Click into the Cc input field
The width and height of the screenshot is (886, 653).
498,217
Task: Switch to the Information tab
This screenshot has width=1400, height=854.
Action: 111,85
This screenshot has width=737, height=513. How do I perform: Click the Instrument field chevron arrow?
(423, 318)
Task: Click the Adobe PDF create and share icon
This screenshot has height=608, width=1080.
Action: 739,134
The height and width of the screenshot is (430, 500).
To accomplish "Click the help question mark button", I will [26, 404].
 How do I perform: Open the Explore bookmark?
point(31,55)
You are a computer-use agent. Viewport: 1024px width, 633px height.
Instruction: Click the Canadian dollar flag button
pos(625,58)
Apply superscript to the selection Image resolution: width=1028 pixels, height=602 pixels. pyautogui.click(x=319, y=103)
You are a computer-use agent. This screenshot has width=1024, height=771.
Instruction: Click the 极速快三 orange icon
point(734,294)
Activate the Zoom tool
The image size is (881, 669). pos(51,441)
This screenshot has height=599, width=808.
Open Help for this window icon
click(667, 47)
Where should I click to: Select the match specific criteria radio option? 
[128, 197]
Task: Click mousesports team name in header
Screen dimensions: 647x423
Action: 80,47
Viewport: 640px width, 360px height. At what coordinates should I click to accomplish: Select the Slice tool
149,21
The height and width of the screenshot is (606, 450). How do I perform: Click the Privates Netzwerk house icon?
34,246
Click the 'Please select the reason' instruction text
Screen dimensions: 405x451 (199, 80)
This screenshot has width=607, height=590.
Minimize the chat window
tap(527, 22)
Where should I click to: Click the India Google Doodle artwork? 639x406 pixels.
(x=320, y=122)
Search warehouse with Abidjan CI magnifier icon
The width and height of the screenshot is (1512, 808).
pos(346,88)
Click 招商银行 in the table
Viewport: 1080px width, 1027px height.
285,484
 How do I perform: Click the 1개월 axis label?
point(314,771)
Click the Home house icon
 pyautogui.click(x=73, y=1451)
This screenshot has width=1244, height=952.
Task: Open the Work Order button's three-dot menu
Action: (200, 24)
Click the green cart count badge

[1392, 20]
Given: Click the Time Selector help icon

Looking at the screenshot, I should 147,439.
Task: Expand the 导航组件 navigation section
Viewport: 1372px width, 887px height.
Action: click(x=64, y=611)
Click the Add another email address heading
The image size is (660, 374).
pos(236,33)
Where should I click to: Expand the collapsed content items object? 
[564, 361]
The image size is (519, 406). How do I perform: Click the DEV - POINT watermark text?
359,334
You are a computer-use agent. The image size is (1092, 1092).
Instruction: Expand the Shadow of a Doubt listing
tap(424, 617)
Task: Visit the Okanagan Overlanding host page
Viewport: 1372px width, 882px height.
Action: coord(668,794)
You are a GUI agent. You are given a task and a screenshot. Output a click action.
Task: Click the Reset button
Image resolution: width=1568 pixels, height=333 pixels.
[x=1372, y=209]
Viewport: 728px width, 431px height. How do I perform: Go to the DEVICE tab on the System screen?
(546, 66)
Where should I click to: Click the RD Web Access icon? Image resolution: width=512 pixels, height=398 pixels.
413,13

— WHAT THE TASK REQUIRES —
From the data, collect all lines where the string "agent" appears.

— THE COMPLETED TASK —
You are a computer-use agent. Viewport: 1024px width, 633px height.
You are a computer-use agent. This screenshot has width=1024, height=771.
You are a computer-use agent. The image size is (1092, 1092).
You are a GUI agent. You are given a task and a screenshot. Output a click action.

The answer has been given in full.